### Selected text
CNN model in pytorch giving 30% less accuracy to Tensoflowflow model

I am trying to perform a 3 class classification in Pytorch using a basic CNN (3 conv layer, 2 maxpool and 3 dense layers). The data is stored in .mat files which I am reading using the scipy.io function.I have created a custom Dataset and dataloader. The issue that I am facing is that this same model in tensorflow gives me a 80% accuracy while in pytorch it is giving me 48% accuracy. I checked the following thread Pytorch result against Tensorflow and suboptimal convergence but the difference in accuracy in the thread is just 1% while in my case its more than 30%. It is a simple CNN model so I am unable to understand why there is such a vast difference in accuracy. Is their an error in how I am creating the Dataset or the training of the model on the data samples is being done incorrectly.

Also, one thing that the Tensorflow model had was that they used InverseTime Delay optimizer which I tried to implement using weight decay in sgf, but that somewhat reduces the accuracy. So at the end I used Adam optimizer.
I used xavier normal to initialize the weights while in the TF model he_uniform() was used

class PDataset(Dataset):
    def __init__(self,path):
        self.x=[]
        self.y=[]
        hpath = os.path.join(path_to_mats,"H")
        mpath = os.path.join(path_to_mats,"M")
        lpath = os.path.join(path_to_mats,"L")

        for myFile in os.listdir(hpath):
            if (not myFile.startswith('._')):
                content = scipy.io.loadmat(os.path.join(hpath,myFile))
                self.x.append(content['L']) 
                self.y.append(2) 

        for myFile in os.listdir(mpath):
            if (not myFile.startswith('._')):
                content = scipy.io.loadmat(os.path.join(mpath,myFile))
                self.x.append(content['L']) 
                self.y.append(1)

        for myFile in os.listdir(lpath):
            if (not myFile.startswith('._')):
                content = scipy.io.loadmat(os.path.join(lpath,myFile))
                self.x.append(content['L']) 
                self.y.append(0) 
        
        self.x=np.array(self.x)
        self.y=np.array(self.y)
        self.x = torch.from_numpy(self.x)
        self.x = self.x.view(-1,1,16,16)        
        self.y = torch.from_numpy(self.y)
        self.n_samples = self.x.shape[0]

    def __getitem__(self,index):
        return self.x[index],self.y[index]

    def __len__(self):
        return self.n_samples

Here I load the dataset and create the train test and validation samplers

dataset = PDataset(path)
model = Network()
error = nn.CrossEntropyLoss()
learning_rate = 0.0001
optimizer = torch.optim.Adam(model.parameters(), lr=learning_rate)
batch_size = 32
N_EPOCHS = 1000
validation_split = .2
shuffle_dataset = True
random_seed= 58
model.to(device)

### Data provided

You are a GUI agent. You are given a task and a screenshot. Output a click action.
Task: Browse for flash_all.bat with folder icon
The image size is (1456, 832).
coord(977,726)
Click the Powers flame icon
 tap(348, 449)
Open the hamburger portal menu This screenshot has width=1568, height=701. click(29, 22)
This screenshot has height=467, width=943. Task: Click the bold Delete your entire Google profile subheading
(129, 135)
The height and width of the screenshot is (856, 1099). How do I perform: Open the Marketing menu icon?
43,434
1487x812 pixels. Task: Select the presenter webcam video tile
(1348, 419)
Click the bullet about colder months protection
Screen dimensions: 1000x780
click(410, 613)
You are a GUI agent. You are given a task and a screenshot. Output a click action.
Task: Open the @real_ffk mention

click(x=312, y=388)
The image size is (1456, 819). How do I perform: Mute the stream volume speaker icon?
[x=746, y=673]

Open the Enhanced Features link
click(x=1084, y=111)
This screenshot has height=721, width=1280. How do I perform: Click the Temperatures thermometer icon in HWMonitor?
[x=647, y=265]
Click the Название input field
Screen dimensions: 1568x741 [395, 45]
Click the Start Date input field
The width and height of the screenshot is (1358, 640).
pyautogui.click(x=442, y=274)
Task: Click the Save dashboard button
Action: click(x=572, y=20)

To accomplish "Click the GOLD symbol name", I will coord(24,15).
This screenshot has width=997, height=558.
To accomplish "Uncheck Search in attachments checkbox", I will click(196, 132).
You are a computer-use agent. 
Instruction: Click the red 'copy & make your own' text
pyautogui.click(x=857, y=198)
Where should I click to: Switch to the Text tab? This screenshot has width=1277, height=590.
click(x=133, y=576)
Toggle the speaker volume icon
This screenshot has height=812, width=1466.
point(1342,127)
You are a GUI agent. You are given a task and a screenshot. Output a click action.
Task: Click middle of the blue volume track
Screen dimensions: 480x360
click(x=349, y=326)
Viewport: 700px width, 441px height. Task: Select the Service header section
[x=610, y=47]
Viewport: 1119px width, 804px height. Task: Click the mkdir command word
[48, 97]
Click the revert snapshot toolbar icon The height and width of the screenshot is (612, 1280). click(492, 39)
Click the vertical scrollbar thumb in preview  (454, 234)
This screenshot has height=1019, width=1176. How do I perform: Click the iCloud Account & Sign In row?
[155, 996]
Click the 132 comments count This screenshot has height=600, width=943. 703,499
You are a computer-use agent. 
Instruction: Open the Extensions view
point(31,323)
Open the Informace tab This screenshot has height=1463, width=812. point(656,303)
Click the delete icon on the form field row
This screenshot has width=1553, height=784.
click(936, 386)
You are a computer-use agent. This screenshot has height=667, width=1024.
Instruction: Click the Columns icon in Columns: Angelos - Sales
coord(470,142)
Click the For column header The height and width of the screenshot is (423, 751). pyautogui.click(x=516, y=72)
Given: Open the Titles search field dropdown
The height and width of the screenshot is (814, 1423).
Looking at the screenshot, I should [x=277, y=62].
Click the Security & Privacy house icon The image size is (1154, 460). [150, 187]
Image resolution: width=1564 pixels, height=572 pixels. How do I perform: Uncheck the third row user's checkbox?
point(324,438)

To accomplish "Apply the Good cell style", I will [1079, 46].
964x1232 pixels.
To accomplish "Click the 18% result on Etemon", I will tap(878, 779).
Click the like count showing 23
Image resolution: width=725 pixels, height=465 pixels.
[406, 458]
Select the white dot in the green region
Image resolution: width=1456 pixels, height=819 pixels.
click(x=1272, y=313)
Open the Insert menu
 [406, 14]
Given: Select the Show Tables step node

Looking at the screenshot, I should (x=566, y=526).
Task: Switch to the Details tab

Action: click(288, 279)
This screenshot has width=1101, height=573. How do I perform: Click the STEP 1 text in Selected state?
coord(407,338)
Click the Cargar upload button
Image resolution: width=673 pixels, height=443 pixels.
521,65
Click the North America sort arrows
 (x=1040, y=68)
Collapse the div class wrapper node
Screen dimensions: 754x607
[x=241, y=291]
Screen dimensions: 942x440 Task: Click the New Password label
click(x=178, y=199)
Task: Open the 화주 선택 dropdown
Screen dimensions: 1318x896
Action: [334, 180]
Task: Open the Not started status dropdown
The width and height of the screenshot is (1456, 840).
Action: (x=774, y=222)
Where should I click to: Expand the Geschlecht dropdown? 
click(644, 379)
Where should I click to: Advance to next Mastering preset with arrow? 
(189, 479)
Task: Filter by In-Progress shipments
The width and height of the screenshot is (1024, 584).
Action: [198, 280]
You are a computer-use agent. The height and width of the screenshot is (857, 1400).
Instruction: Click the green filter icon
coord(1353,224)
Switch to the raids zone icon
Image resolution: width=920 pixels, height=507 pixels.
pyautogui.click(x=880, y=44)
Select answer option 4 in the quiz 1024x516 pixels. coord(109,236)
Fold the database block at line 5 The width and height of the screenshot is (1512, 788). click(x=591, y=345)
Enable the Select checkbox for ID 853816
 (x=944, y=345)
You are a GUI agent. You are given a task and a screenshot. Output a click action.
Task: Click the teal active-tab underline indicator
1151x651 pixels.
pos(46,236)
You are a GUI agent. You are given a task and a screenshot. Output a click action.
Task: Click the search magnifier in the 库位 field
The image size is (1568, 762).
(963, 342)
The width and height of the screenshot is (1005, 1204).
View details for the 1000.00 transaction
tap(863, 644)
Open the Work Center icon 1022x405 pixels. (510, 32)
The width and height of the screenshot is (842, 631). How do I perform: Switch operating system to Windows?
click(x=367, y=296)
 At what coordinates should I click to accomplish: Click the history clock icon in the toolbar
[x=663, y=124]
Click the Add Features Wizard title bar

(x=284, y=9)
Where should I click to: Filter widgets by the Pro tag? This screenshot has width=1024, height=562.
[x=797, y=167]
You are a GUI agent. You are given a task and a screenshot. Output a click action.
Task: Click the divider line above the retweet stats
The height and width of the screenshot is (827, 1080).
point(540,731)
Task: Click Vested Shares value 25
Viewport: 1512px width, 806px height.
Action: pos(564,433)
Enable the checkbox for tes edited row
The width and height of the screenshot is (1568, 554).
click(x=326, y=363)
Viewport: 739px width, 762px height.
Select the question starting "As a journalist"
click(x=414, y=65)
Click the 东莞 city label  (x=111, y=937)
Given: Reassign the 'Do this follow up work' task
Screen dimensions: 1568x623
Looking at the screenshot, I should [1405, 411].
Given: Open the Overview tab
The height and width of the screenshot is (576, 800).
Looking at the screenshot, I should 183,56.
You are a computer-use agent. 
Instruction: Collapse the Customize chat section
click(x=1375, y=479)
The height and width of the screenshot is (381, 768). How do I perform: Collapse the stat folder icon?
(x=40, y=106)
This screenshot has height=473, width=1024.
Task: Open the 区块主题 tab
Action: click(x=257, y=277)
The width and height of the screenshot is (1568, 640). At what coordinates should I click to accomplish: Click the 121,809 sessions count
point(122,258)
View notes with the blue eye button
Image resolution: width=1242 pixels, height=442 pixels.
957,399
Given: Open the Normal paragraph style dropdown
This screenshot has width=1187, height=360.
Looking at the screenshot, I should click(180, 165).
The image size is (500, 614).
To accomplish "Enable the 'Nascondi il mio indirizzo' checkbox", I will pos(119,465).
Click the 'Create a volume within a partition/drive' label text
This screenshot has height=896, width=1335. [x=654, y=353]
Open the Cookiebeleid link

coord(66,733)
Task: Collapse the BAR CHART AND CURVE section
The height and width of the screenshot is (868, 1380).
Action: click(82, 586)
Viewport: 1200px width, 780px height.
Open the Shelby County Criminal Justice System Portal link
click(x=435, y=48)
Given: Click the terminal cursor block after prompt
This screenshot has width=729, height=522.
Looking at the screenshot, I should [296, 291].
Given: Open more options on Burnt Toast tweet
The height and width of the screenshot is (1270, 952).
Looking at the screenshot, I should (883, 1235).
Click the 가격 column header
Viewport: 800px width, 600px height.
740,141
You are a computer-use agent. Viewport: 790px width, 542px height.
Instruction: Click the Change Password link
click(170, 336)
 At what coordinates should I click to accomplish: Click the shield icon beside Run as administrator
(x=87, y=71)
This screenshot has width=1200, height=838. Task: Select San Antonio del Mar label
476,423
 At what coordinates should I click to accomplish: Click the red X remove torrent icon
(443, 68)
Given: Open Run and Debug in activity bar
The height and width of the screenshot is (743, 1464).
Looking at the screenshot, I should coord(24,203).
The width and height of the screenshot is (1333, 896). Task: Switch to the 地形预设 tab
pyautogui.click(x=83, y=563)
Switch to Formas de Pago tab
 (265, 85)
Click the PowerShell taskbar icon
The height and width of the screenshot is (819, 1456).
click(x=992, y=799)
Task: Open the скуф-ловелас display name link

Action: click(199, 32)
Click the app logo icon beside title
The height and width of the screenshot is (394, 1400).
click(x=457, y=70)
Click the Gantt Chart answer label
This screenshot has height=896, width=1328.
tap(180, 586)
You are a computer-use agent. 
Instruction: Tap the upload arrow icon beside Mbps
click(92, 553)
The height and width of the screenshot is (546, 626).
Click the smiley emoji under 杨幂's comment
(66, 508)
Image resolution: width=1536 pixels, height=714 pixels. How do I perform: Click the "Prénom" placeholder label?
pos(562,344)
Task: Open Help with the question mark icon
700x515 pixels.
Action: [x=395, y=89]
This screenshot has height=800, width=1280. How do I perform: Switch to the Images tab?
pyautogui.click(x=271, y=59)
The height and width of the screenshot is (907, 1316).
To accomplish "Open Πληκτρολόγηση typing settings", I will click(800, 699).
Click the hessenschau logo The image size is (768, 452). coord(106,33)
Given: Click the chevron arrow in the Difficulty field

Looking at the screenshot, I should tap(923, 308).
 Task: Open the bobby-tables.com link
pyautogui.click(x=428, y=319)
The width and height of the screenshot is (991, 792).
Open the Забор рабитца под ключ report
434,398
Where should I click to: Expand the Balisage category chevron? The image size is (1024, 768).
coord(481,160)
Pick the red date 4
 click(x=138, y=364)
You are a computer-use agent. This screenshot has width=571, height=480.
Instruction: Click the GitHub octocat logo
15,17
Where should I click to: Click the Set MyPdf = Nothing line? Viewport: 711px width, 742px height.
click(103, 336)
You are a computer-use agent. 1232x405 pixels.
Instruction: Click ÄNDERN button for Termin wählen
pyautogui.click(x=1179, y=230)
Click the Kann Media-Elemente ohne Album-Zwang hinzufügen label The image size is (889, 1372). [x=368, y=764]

### Description of the task
Continue the PyTorch accuracy question above, starting right after its last line.

### Exercise output
error.to(device)


dataset_size = len(dataset)
indices = list(range(dataset_size))
train_test_split = int(np.floor(validation_split * dataset_size))
if shuffle_dataset :
    np.random.seed(random_seed)
    np.random.shuffle(indices)
train_indices, test_indices = indices[train_test_split:], indices[:train_test_split]
train_val_split = int(np.floor(validation_split * len(train_indices)))
train_indices, val_indices = train_indices[train_val_split:], train_indices[:train_val_split]
train_sampler = SubsetRandomSampler(train_indices)
test_sampler = SubsetRandomSampler(test_indices)
val_sampler = SubsetRandomSampler(val_indices)
train_loader = torch.utils.data.DataLoader(dataset, batch_size=batch_size, drop_last=True,
                                           sampler=train_sampler)
val_loader = torch.utils.data.DataLoader(dataset, batch_size=batch_size, drop_last=True,
                                           sampler=val_sampler)
test_loader = torch.utils.data.DataLoader(dataset, batch_size=batch_size,sampler=test_sampler)
total_step = len(train_loader)
loss_list=[]
for epoch in range(N_EPOCHS):
        accuracy = 0
        avg_loss = 0
        for i, (images, labels) in enumerate(train_loader,0):
            correct = 0
            total = 0
            train  = Variable(images).to(device)
            labels = Variable(labels).to(device)           
            #Forward propagation
            train=train.float()
            labels= labels.long()
            outputs = model(train)
            loss = error(outputs, labels) 
            avg_loss +=loss.item()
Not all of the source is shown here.